3. Valence-Manipulated Coordination MOF-Based Probes for Multidimensional Point-of-Care Diagnosis.

67.5Level IVCase seriesACS sensors · 2025PMID: 41103275

A microfluidic chip enabling in situ synthesis of reversible MARS-Cu nanoparticles allows rapid (~25 min) dual-marker measurement (procalcitonin and ascorbic acid) for sepsis assessment. Combining both indicators improved diagnostic accuracy from 84.3% (procalcitonin alone) to 100% in this proof-of-concept, supporting multidimensional point-of-care diagnostics.

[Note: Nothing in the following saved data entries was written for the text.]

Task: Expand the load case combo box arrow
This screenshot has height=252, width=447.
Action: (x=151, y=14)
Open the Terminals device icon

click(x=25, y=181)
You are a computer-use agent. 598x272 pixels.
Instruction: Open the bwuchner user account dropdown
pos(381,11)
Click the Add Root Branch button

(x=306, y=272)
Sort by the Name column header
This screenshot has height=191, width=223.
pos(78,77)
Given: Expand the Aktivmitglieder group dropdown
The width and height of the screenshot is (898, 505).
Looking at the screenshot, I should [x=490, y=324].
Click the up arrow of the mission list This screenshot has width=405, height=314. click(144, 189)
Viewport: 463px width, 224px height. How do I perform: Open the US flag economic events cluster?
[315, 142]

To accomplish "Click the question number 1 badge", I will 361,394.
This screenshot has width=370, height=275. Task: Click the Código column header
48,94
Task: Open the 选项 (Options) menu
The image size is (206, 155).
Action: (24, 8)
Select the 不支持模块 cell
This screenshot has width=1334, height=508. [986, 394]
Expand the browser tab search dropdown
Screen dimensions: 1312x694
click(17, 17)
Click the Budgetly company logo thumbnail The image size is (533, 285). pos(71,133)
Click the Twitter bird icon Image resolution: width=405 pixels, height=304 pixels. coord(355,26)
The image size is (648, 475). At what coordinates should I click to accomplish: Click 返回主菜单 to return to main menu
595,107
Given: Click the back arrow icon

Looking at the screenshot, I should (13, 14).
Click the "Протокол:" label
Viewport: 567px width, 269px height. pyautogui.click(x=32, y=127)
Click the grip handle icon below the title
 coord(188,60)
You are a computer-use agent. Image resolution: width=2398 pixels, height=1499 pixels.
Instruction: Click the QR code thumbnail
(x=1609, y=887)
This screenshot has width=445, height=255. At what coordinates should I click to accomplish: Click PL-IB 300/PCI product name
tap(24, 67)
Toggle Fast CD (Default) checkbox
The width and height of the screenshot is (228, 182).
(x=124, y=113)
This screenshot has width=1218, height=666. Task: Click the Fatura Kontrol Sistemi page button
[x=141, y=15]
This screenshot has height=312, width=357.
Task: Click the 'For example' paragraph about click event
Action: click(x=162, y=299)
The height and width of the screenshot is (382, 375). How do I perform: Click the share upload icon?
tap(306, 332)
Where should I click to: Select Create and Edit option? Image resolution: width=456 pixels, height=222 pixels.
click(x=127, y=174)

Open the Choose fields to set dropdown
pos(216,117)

Impact: Introduces a fast, reversible MOF-based probe platform for multi-marker, point-of-care sepsis diagnostics with substantial accuracy gains when combining markers.

Clinical Implications: If validated clinically, such chips could shorten time-to-decision, enable decentralized testing, and improve triage by integrating multiple pathophysiologic axes beyond a single biomarker.

Key Findings

  • Developed a microfluidic chip enabling 40-second in situ synthesis of reversible MARS-Cu nanoparticles.
  • Achieved rapid (~25 min) dual-marker detection of procalcitonin and ascorbic acid on-chip.
  • Combining procalcitonin with ascorbic acid increased sepsis diagnostic accuracy from 84.3% to 100% in this study.
  • Demonstrated one-chip operation and multi-category analysis for clinical diagnostics.

Methodological Strengths

  • Integrated chemistry and microfluidics enabling rapid, room-temperature nanoparticle synthesis.
  • Demonstrated multi-marker detection with defined analytical turnaround and performance improvement over single-marker testing.

Limitations

  • Clinical sample size and external validation details are not specified; risk of overestimation in proof-of-concept.
  • Ascorbic acid’s specificity for sepsis states requires broader pathophysiologic validation.

Future Directions: Prospective, multicenter diagnostic accuracy and impact studies comparing against current standards (e.g., PCT, CRP, qSOFA/SOFA) with clinical outcomes, and assessment of robustness in diverse settings.